Your task is to restate the data word for word.

Start of Input

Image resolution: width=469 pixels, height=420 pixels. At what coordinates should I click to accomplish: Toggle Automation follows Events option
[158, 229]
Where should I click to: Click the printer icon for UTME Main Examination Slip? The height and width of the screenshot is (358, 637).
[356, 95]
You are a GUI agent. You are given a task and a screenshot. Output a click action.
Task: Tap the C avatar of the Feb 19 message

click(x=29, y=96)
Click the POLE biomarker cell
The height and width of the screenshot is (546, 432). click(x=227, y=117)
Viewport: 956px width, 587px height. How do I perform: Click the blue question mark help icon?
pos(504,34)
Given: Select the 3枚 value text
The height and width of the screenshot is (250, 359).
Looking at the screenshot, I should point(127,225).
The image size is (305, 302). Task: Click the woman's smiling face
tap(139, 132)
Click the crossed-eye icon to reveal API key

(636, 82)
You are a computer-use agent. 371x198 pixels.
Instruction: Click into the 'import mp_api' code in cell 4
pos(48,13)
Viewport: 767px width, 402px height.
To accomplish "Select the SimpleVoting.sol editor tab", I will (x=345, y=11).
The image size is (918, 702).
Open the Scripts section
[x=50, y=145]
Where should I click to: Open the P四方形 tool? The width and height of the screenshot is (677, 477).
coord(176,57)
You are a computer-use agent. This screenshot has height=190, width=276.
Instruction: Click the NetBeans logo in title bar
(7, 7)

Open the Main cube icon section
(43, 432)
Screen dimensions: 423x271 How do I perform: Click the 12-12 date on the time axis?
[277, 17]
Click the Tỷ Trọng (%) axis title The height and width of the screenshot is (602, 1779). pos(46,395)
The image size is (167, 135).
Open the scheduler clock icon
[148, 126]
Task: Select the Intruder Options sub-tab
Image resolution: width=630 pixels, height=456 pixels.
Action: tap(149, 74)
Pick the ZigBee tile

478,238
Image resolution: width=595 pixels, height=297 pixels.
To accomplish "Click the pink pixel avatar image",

End of Input

**Result:**
Image resolution: width=469 pixels, height=420 pixels. At what coordinates should I click to accomplish: Toggle Automation follows Events option
[158, 229]
Where should I click to: Click the printer icon for UTME Main Examination Slip? The height and width of the screenshot is (358, 637).
[356, 95]
You are a GUI agent. You are given a task and a screenshot. Output a click action.
Task: Tap the C avatar of the Feb 19 message

click(x=29, y=96)
Click the POLE biomarker cell
The height and width of the screenshot is (546, 432). click(x=227, y=117)
Viewport: 956px width, 587px height. How do I perform: Click the blue question mark help icon?
pos(504,34)
Given: Select the 3枚 value text
The height and width of the screenshot is (250, 359).
Looking at the screenshot, I should point(127,225).
The image size is (305, 302). Task: Click the woman's smiling face
tap(139, 132)
Click the crossed-eye icon to reveal API key

(636, 82)
You are a computer-use agent. 371x198 pixels.
Instruction: Click into the 'import mp_api' code in cell 4
pos(48,13)
Viewport: 767px width, 402px height.
To accomplish "Select the SimpleVoting.sol editor tab", I will (x=345, y=11).
The image size is (918, 702).
Open the Scripts section
[x=50, y=145]
Where should I click to: Open the P四方形 tool? The width and height of the screenshot is (677, 477).
coord(176,57)
You are a computer-use agent. This screenshot has height=190, width=276.
Instruction: Click the NetBeans logo in title bar
(7, 7)

Open the Main cube icon section
(43, 432)
Screen dimensions: 423x271 How do I perform: Click the 12-12 date on the time axis?
[277, 17]
Click the Tỷ Trọng (%) axis title The height and width of the screenshot is (602, 1779). pos(46,395)
The image size is (167, 135).
Open the scheduler clock icon
[148, 126]
Task: Select the Intruder Options sub-tab
Image resolution: width=630 pixels, height=456 pixels.
Action: tap(149, 74)
Pick the ZigBee tile

478,238
Image resolution: width=595 pixels, height=297 pixels.
To accomplish "Click the pink pixel avatar image",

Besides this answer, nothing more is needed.